Life’s been mostly smooth sailing for Monica Brzoska and her husband, Jorell Conley.
Since selling all their worldly possessions, ditching the daily 9-to-5 grind and becoming full-time cruisers, the toughest decision the seafaring sweeties have had to face each day is whether to luxuriate around an oceanliner’s pools or its spas.
“All my meals are cooked by chefs, and staff change my bedding,” bragged Brzoska, 32, an ex-teacher from Memphis, Tennessee, to The Sun. “I haven’t stepped into a kitchen or used a washing machine for a year.”
“I’m not a millionaire,” she added. “I just live full-time on cruise ships.”
Brzoska did not immediately respond to The Post’s request for comment.
However, while floating to exotic sandy locations as staffers supply her every need seems like a dream, she admits that life on the water can sometimes be a drip.
“There are challenges, of course,” conceded the blond. “We miss our families but know we can fly home if there’s an emergency.”
In fact, a family crisis inspired the voyaging lovers to set permanent sail two years ago.
“I was desperate to see the world,” said Brzoska. “When my dad Andrzej, now 68, needed a liver transplant in August 2022, my mom Lucyna, 60, said to me: ‘Don’t wait for retirement to follow your dreams. Do it now.’”
With her parents’ blessing, the holiday-making millennials — who met during a teaching gig in July 2015 and tied the knot in July 2020 — said “bye-bye” to the rat race and “aye-aye” to luxury boating.
“We already had a week-long Caribbean cruise booked for March 2023,” said Brzoska. “Instead of coming back, why not keep booking consecutive cruises for as long as we could afford to?”
The wave riders carefully calculated the costs prior to taking the plunge. They’ve ultimately managed to make their ocean motion work for less than $10,000 a year.
“Accommodations, food and entertainment would be included — we’d only need spending money,” said Brzoska.

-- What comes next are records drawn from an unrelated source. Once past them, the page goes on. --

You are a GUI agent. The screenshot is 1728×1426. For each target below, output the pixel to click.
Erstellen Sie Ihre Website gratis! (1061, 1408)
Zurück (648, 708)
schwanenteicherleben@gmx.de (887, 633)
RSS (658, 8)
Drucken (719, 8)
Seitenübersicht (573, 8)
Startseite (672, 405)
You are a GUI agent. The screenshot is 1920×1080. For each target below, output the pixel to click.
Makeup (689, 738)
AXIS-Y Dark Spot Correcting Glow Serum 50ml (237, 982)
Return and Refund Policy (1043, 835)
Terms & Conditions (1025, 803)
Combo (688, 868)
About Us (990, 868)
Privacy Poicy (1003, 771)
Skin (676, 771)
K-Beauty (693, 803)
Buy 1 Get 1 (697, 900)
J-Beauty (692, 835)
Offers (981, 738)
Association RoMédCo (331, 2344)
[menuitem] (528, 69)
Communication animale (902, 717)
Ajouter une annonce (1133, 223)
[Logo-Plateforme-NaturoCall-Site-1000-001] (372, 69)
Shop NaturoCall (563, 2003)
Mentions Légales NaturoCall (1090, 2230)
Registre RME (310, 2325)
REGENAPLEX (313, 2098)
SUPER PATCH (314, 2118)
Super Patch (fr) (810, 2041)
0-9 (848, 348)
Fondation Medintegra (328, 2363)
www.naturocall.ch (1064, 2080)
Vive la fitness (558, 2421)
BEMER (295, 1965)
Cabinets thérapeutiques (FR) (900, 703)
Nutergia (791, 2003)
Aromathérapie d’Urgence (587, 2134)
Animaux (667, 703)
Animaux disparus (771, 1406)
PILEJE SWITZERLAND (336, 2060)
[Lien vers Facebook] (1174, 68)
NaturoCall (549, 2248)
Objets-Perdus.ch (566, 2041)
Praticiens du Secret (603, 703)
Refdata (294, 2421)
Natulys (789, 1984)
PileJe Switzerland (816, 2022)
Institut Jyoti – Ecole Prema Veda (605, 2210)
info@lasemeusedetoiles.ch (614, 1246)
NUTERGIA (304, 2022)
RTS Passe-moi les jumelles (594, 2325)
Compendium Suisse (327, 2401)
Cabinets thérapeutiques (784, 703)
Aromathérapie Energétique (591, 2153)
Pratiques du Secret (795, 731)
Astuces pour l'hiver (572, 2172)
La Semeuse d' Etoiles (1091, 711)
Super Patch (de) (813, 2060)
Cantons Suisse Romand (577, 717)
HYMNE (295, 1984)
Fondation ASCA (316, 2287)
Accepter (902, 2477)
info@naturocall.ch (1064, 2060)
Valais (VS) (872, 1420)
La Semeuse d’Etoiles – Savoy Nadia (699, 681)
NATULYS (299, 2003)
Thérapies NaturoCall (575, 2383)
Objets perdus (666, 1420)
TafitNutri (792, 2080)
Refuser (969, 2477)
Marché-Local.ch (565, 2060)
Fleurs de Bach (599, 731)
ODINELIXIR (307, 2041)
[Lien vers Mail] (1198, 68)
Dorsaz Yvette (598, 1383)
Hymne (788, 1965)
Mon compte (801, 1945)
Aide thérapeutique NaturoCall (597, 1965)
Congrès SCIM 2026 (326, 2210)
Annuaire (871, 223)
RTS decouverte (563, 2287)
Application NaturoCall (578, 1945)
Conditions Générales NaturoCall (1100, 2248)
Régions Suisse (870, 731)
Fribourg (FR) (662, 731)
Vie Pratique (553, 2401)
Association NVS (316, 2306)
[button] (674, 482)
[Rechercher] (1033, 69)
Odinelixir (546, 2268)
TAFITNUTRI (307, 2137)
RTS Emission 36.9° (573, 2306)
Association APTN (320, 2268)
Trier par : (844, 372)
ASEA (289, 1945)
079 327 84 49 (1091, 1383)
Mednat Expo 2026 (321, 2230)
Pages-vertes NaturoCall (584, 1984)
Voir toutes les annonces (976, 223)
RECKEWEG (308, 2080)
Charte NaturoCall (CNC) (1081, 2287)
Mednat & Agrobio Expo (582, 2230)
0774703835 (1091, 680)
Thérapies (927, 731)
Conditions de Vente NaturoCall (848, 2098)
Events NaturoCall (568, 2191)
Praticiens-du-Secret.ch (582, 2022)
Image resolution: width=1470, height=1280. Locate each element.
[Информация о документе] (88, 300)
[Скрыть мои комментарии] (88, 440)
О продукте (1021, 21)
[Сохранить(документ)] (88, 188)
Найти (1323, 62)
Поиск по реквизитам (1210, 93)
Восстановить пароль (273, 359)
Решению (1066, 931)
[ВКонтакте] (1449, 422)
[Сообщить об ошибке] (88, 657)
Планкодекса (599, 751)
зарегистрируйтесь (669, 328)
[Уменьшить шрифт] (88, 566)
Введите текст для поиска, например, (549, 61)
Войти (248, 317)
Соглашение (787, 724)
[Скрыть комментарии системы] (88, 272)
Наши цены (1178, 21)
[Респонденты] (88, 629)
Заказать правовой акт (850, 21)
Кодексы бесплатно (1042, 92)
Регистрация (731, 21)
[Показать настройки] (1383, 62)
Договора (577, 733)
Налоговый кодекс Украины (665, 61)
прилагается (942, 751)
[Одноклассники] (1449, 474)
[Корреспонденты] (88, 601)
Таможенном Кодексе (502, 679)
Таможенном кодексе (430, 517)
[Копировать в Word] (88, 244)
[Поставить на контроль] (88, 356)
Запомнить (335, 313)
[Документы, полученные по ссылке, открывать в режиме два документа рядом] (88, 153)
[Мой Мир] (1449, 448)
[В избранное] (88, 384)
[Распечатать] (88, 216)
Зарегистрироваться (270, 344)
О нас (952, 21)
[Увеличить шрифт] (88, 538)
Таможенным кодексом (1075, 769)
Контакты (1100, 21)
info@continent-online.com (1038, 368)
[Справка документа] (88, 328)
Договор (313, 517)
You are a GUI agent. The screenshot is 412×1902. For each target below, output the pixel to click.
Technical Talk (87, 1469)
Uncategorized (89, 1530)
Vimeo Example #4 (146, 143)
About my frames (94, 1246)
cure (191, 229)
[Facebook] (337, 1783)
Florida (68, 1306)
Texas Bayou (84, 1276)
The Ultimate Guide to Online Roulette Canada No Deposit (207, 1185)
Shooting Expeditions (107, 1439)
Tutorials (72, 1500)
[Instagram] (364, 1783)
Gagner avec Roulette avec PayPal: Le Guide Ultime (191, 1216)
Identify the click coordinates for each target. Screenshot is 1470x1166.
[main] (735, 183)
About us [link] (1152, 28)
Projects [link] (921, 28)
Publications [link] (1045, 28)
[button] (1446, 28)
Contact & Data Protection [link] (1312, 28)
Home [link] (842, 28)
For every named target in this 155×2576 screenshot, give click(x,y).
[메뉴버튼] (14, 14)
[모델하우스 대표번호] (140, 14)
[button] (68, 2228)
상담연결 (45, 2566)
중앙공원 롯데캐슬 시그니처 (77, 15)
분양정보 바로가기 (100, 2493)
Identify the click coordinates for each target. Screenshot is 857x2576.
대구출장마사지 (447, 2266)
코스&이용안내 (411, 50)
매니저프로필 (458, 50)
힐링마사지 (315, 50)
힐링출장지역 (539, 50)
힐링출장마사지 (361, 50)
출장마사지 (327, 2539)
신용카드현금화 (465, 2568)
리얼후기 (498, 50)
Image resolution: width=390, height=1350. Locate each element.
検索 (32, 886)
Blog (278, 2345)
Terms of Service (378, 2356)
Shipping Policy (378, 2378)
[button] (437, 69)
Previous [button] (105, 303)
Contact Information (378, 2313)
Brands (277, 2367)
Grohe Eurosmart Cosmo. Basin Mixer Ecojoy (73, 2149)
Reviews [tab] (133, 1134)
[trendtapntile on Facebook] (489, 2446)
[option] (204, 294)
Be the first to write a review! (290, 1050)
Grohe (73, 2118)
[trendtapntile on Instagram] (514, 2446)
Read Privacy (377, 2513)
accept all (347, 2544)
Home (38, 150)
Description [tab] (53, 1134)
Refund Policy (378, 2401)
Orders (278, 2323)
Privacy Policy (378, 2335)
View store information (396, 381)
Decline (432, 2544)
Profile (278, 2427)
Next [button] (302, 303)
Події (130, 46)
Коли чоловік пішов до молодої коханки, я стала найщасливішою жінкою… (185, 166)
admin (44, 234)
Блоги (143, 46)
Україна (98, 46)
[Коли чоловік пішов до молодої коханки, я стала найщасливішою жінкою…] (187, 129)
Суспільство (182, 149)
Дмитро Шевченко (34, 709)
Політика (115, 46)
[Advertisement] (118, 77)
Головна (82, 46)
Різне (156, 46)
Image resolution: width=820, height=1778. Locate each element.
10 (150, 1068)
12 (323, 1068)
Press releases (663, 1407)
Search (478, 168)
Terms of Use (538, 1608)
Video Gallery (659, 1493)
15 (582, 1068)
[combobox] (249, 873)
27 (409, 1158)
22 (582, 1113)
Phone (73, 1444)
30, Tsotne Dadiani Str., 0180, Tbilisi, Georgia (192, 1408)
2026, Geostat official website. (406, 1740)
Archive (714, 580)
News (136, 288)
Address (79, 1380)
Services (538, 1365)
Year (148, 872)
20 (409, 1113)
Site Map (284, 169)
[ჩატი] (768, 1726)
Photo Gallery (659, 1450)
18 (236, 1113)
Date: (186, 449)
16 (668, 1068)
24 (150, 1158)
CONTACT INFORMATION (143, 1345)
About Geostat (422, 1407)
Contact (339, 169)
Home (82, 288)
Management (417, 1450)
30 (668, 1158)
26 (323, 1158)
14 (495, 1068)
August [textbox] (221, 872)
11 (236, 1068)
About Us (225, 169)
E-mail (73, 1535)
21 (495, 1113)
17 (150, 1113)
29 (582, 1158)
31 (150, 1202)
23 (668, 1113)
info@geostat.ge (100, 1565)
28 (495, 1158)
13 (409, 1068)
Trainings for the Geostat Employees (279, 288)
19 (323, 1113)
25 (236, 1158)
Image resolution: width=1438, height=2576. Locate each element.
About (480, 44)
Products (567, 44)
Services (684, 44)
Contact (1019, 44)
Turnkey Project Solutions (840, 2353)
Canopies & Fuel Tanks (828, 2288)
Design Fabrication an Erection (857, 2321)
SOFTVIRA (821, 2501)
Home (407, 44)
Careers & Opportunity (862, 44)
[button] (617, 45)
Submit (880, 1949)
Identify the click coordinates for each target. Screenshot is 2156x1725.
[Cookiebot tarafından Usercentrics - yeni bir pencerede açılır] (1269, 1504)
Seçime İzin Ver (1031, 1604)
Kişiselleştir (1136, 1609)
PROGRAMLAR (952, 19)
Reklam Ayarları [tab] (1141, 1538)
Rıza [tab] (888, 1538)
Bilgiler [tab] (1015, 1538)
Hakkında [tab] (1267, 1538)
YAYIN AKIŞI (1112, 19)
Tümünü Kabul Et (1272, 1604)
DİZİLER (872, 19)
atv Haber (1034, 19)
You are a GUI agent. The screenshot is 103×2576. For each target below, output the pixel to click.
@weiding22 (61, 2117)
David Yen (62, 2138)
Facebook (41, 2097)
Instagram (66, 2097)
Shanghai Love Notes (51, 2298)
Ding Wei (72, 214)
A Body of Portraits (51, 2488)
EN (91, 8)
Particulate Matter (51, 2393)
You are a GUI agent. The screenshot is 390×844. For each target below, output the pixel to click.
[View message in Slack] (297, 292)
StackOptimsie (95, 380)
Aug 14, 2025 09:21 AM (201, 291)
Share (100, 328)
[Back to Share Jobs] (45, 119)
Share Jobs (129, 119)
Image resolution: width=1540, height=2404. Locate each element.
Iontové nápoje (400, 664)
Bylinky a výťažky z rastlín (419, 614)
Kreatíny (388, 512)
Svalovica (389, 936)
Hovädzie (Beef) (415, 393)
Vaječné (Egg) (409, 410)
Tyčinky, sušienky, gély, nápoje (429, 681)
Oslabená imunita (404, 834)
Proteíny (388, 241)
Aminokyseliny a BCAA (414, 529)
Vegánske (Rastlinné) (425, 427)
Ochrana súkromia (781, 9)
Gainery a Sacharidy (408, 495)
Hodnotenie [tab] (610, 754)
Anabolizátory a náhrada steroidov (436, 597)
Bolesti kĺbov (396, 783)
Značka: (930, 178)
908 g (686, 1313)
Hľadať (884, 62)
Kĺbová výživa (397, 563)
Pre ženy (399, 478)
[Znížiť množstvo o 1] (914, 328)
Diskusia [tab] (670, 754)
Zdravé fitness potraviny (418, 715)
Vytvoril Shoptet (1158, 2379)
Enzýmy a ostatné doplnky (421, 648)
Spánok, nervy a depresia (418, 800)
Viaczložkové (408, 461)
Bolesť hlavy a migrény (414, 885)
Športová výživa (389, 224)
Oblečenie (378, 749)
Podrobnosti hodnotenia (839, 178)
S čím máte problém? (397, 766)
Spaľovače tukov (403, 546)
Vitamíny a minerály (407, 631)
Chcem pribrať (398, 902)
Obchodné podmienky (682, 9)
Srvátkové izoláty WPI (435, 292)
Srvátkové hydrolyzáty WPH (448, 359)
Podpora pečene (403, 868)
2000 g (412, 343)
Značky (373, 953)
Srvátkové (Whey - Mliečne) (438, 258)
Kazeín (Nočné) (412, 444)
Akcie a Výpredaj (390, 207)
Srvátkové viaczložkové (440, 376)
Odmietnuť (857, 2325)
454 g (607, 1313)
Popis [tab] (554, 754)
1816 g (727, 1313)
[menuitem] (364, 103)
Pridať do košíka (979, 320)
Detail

She and Conley, 36, had previously taken a series of week-long Carnival cruises to hotspots such as Mexico, Belize, Grand Cayman and Costa Rica. The twosome’s frequent floating awards them massive discounts on future trips.
“We’d earned access to some amazing offers,” Brzoska gushed. “If we chose the cheapest cabins, our savings from the pandemic would allow us to book eight months of cruising for $9,989.19 — some trips paid for in full, others with deposits.”
To keep their incoming cash flow steady, the out-and-about honeys rent out their three-bedroom house in Memphis.
Brzoska says leaving life on land has been a “freeing” experience.
“Before, there had always been lesson plans, cooking and cleaning,” she said. “But all of that [is] gone.”
Rather than being preoccupied with work and chores, Brzoska now spends her days enjoying craft activities, playing trivia quiz games and busting a gut at comedy shows offered on the boat.
Her hubby, too, finds happiness watching television and chatting up fellow passengers at the bar.
Taking their marriage to the high seas has made holy matrimony a splash.
“Without the daily stresses of life, we rarely argued,” Brzoska said, “but always told each other if we needed space or more time together.”
The nonstop tourists have even scheduled a weekly date night, during which they don their best duds to dine at one of the fancier onboard restaurants.
Plus, it’s kinda hard to quarrel while sightseeing in some of the most fabulous corners of the world.
Since setting adrift, the adventurous darlings have visited dozens of countries, including Fiji, Japan and Greece. In the last year, they’ve been on 36 consecutive cruises — often disembarking from one watercraft to jump on another at the same port.
And they’re far from the only jet-setters to make life on-the-go a part of their love story.
Couple Marcel Popp, 33, and Vendula Zakova, 31, recently quit their jobs to explore the globe together just two days after meeting on vacation in Vietnam.
And New Yorkers Matt Robertson and Khani Le threw caution to the wind on their third date, taking an impromptu excursion to Costa Rica — only to be stuck on the island for nearly four months during the COVID-19 pandemic.
“It was a crazy, surreal experience,” Robertson told The Post.
Brzoska agrees, crediting her new world on water with brightening things up.
“In our old life, we’d have moments we called ‘glimmers,’ when everything seemed magical,” she said. “Now I feel like my whole life is a glimmer — it really is a dream come true.”